BOY ERASED: a memoir of identity, faith, and family

[T]he American Psychiatric Association [in 1973] had removed homosexuality from the Diagnostic and Statistical Manual of Mental Disorders [as a mental disorder] . . .

[Frank] Worthen disagreed, and started Love in Action [after hearing the voice of God] . . . “It was God’s answer to the APA saying homosexuality was normal. And God is saying, ‘not really.’”

I have now lived geographically in the heart of the Bible Belt for thirty-three years. I was permanently transplanted here quite by accident from northern New York State. The very first question I was asked by the very first person I met was, “Are you saved?” It was news to me that I was in danger and my immediate reply was – From What?

Now that I have been here over a quarter of a century, I still don’t understand how my upbringing as a member of a large Roman Catholic community who believes in the Holy Trinity -Father, Son and Holy Spirit should be considered a non-Christian cult. How does it differ so radically from my evangelical neighbors? My only hope, I’ve been told, is to accept Jesus as my personal Savior. Since I thought I have all along, I still can’t figure out what I am doing wrong.
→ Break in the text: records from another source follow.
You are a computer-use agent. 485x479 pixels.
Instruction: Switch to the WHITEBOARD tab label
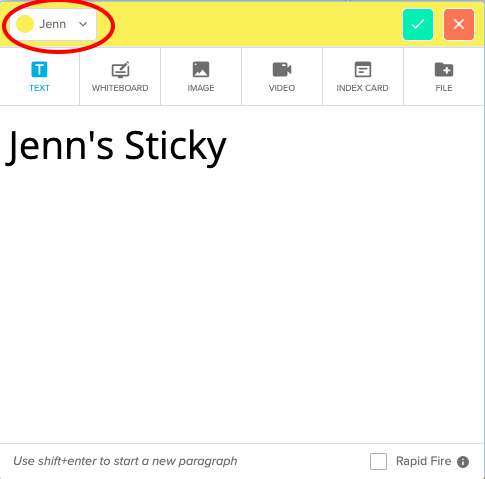[x=120, y=88]
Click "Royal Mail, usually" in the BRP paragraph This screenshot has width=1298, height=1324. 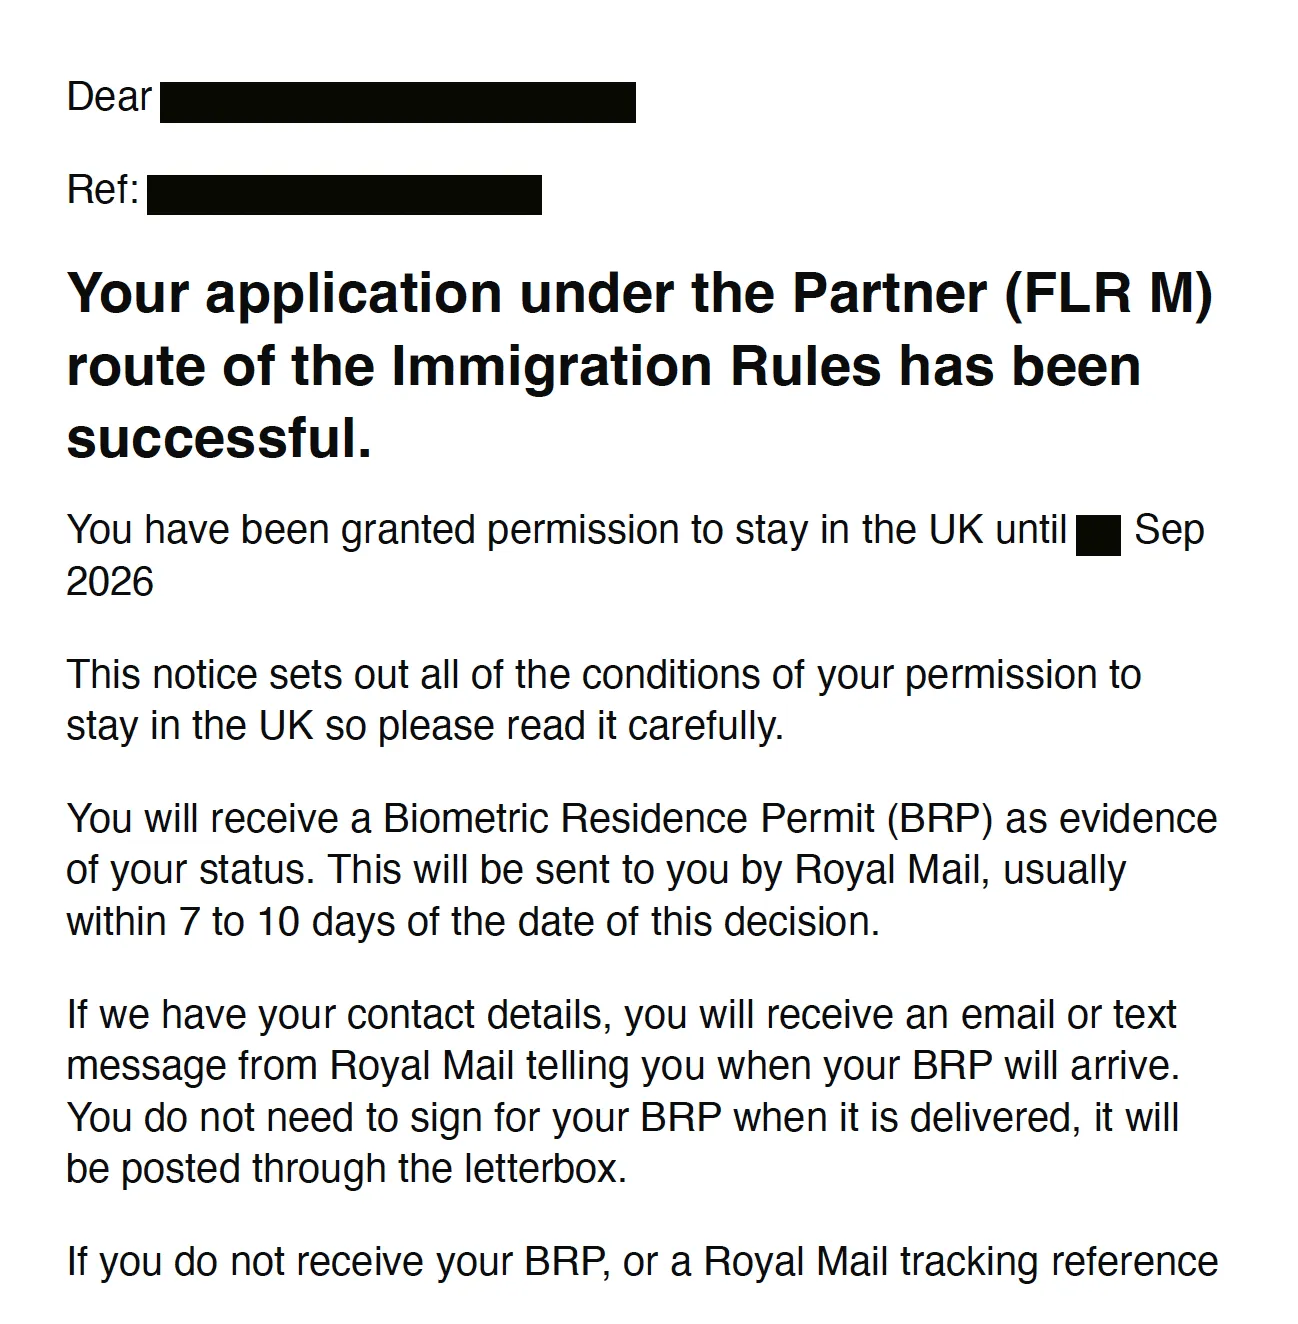tap(960, 870)
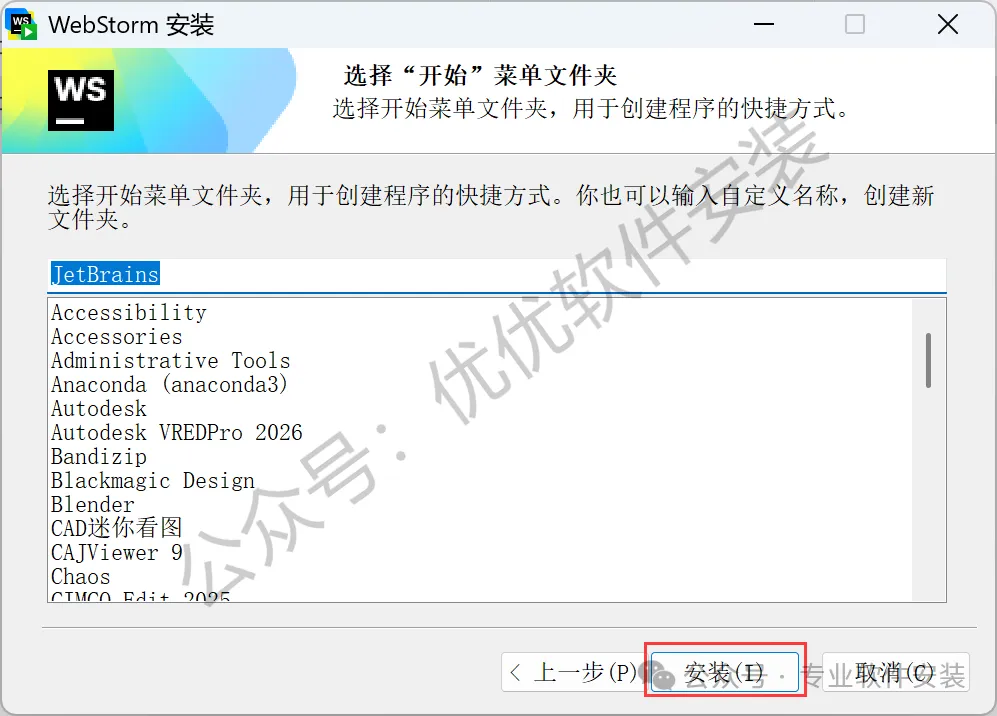Screen dimensions: 997x716
Task: Select Chaos folder in list
Action: coord(81,577)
My book club selected Boy Erased for last month’s discussion. As I read the book and smashed into the inner struggles of Garrard Conley’s life, I felt like I was dropped from 35,000 feet into Dante’s inferno.

Garrard was raised, much like myself, in a religious vacuum. There is comfort in a community that sees themselves as the one true religion. Everyone knows the rules and the dangers of violating them. Rule by fear. For me, there was weekly confession where I could profess my dastardly sins. For Garrard, there was no one to  help him understand his unsettling nature. There was no one to help him see deep into his troubled soul to see that a loving God accepts you just as you are; not as you are judged by men.

Garrard knew at an early age he was a miss-matched fork in the silverware drawer. Different, somehow. He knew his parents loved him dearly and he knew that what ever made him different inside, if exposed, would threaten his relationship with them and, more importantly, his salvation. As he matured, he realized that he preferred boys to girls and his internal conflicts accelerated; he had a name now for his disquiet – gay.

At age 19, Garrard broke tradition within his family and left for a secular education at a “liberal” college. Although his parents were concerned that his relationship with God would be affected by exposure to secular education, they paid his tuition.

At this time, his father, a successful businessman in his work life, decided that it was time for him to become a fundamentalist preacher and like, Jesus, become a fisher of men. While Garrard struggled with his identity, his father was asked by the elders responsible for approving his ordination if he would advocate for intolerance of the LGBTQ community; sinners living this lifestyle by choice – a giving in to the Devil.

Garrard was raped by a male college classmate; someone he considered a friend. For whatever evil purpose, this “friend” revealed to Garrard’s mother that her son was gay. This information began a cataclysm within his family and within himself.

After consulting their church pastor, Garrard’s parents were convinced to send him to a strict gay conversion therapy group known as Love in Action. Nip things in the bud, so to speak. As I read the horrors that occurred in the name of God by the counselors in this reclusive organization, I became furious and physically sick forcing me to put the book down now and then and step outside for a breath of fresh air.

Garrard hasn’t lost his parents’ love but their relationship has forever been altered by the conflicts between their vision of God and sexuality. As he feared, exposure of his secret affected his parents within their religious community. His father became tainted for having a gay son. Along the way, he lost God’s voice in his life. He affirms it may be irretrievable.

As the step-mother to a gay man and enjoying friendships with several members of the LGBTQ community, I needed this book. Please be patient as you read Garrard’s story. Within the chapters, his story flips erratically from past, present and future showing his inner struggle. Anyone wanting a glimpse of what it is like, at the individual level, to feel different.  To live in the shadows. Always fearful of losing your job or even your life because society disapproves of you and who you choose to love. Read this book.

As I write this today, our national leaders are pushing hard to remove safe-guards to eliminate discrimination and actually condoning outright violence against the LGBTQ community. My heart breaks at the cruelty done in the name of religion.